Goal of the exercise:
Please retype all the data below exactly, line for line.

[Saved data entries]
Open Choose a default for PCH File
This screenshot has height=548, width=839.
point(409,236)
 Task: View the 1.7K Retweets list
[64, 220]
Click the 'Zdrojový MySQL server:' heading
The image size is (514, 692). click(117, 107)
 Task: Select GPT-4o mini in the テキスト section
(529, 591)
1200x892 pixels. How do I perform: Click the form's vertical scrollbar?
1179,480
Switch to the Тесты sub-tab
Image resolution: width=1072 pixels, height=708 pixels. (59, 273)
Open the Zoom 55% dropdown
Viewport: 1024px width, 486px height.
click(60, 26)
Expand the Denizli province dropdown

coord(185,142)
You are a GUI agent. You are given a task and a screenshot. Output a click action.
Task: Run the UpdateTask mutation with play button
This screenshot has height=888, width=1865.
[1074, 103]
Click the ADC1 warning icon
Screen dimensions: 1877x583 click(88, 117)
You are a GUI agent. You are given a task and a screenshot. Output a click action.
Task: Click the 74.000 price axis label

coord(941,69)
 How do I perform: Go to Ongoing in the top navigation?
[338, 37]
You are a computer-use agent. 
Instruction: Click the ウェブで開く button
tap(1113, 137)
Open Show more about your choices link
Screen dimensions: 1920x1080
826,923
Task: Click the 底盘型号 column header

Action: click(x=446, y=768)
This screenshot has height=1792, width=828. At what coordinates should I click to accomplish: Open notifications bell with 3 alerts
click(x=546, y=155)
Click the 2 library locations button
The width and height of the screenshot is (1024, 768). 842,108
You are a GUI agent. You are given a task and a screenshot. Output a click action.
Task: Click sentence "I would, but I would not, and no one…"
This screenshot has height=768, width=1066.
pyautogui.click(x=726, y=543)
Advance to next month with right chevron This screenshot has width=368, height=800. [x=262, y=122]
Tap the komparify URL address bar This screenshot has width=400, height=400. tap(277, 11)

Exercise response:
Open Choose a default for PCH File
This screenshot has height=548, width=839.
point(409,236)
 Task: View the 1.7K Retweets list
[64, 220]
Click the 'Zdrojový MySQL server:' heading
The image size is (514, 692). click(117, 107)
 Task: Select GPT-4o mini in the テキスト section
(529, 591)
1200x892 pixels. How do I perform: Click the form's vertical scrollbar?
1179,480
Switch to the Тесты sub-tab
Image resolution: width=1072 pixels, height=708 pixels. (59, 273)
Open the Zoom 55% dropdown
Viewport: 1024px width, 486px height.
click(60, 26)
Expand the Denizli province dropdown

coord(185,142)
You are a GUI agent. You are given a task and a screenshot. Output a click action.
Task: Run the UpdateTask mutation with play button
This screenshot has height=888, width=1865.
[1074, 103]
Click the ADC1 warning icon
Screen dimensions: 1877x583 click(88, 117)
You are a GUI agent. You are given a task and a screenshot. Output a click action.
Task: Click the 74.000 price axis label

coord(941,69)
 How do I perform: Go to Ongoing in the top navigation?
[338, 37]
You are a computer-use agent. 
Instruction: Click the ウェブで開く button
tap(1113, 137)
Open Show more about your choices link
Screen dimensions: 1920x1080
826,923
Task: Click the 底盘型号 column header

Action: click(x=446, y=768)
This screenshot has height=1792, width=828. At what coordinates should I click to accomplish: Open notifications bell with 3 alerts
click(x=546, y=155)
Click the 2 library locations button
The width and height of the screenshot is (1024, 768). 842,108
You are a GUI agent. You are given a task and a screenshot. Output a click action.
Task: Click sentence "I would, but I would not, and no one…"
This screenshot has height=768, width=1066.
pyautogui.click(x=726, y=543)
Advance to next month with right chevron This screenshot has width=368, height=800. [x=262, y=122]
Tap the komparify URL address bar This screenshot has width=400, height=400. tap(277, 11)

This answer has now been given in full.